Because the timestamps are stable, you can even collect if you want the gap between before Present and after. I only display my current frame right now, but i could display the N past frame, or also display the same hierarchy from the CPU point of view and visualize the latency from the cpu operation to when it happen on the GPU

lamour42
Expert Protege
Hi galopin,

I would disagree. Looking at milliseconds and what call took how long exactly is of course very important for the developer, but for the end user FPS is the ultimate test. Anything below 75 FPS (for DK2) just feels very bad. Much worse than some missing object or other glitch in the rendered world.

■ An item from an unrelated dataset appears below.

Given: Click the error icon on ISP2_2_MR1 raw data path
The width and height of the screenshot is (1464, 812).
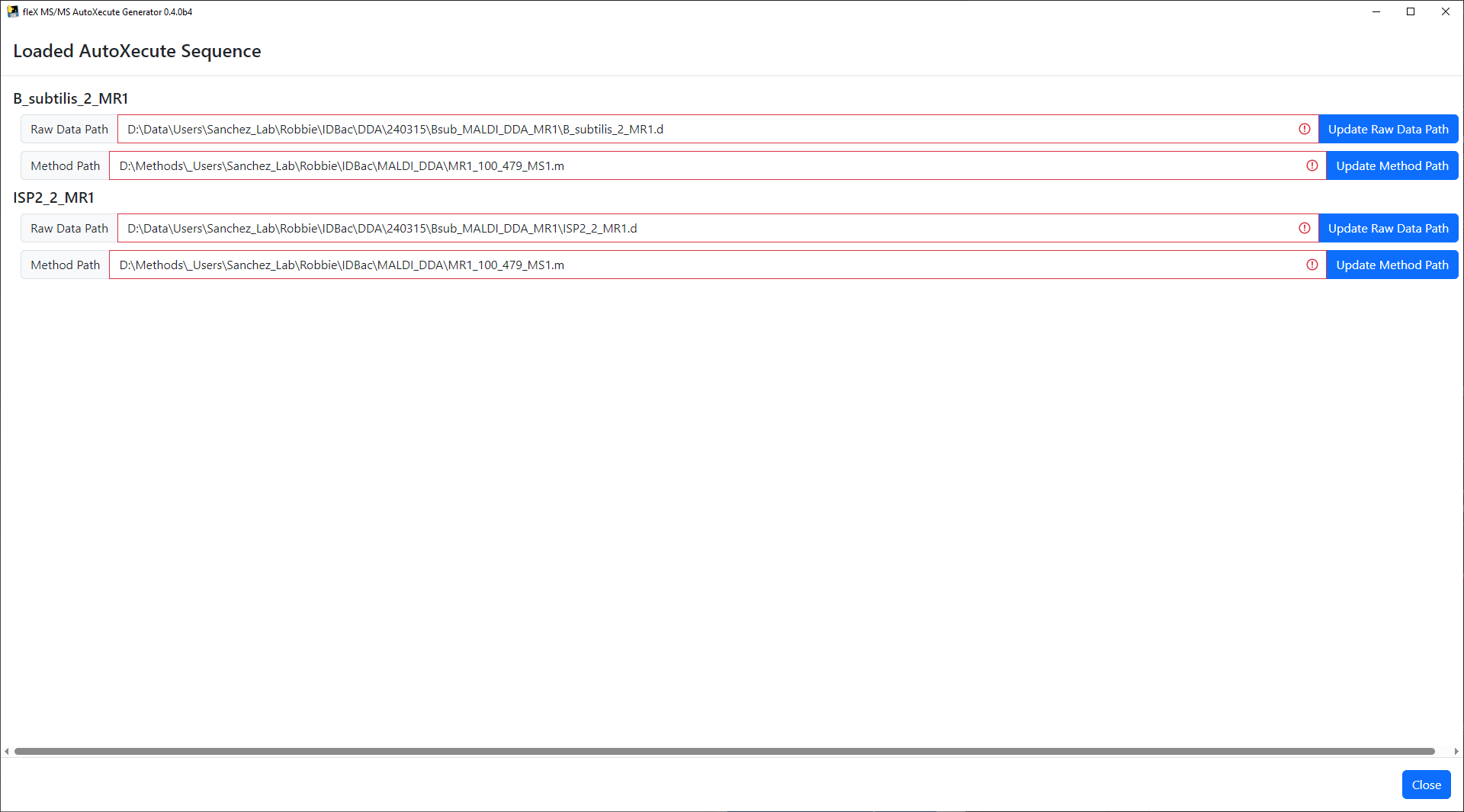Looking at the screenshot, I should click(1304, 228).
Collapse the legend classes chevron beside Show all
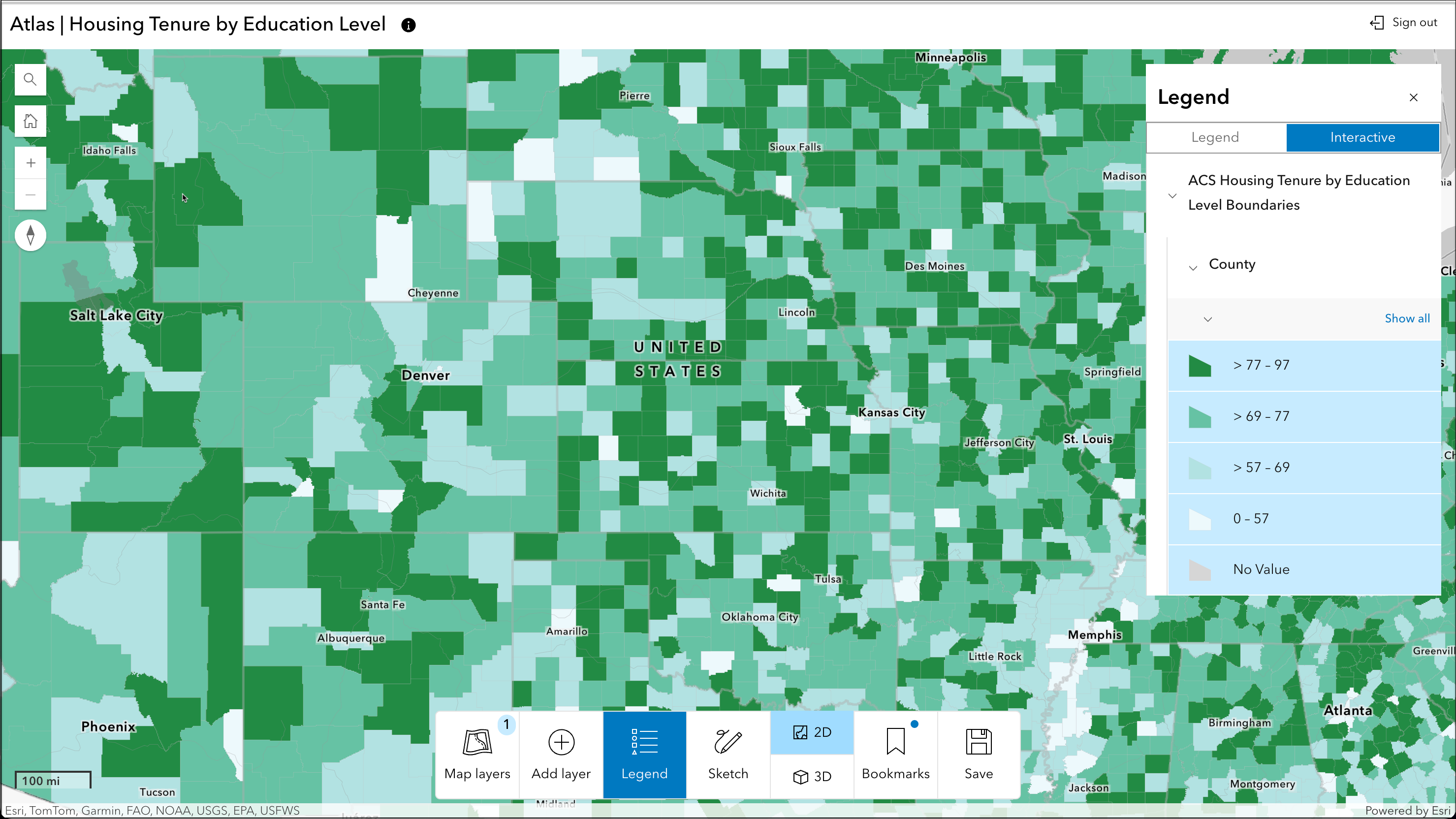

I like you innovative approach for displaying performance data inside your engine. I have also done my share of diagnostic tools that display something directly in VR. For exact timings however, I would recommend to just use the capabilities of VisualStudio 2015. There is not much about performance measurement that they don't provide. Right down to how many nanoseconds each and every GPU call took. Also the CPU measurements can help you finding bottlenecks in your code very fast. Simple things like going through a std:vector element list without using references are revealed very easily.

galopin
Heroic Explorer
I am not talking about the end user but the dev team. And no, visual studio is not enough and no, performance burden is not only for programmers with visual studios.

Without ingame perf tools, how could an artist or designer can understand the impact of things and find what it is important to optimise first ? he can't. How is the shadow map budget, how is the deferred light here, why when i do that my fps drop 10fps, oh it is because a new postprocess goes nut…

The fps is a function of all the inside, and more perf tools is never enough ( more good tools i mean ) to analyse things. The right tool to the right problem. And interactive realtime feedback is a must for gpu frames.

glaze
Honored Guest
"cybereality" wrote:
That's amazing!

Maybe I will revive my engine project and update to DX12.


I liked your engine blog posts.

Nikolas32
Honored Guest
Cool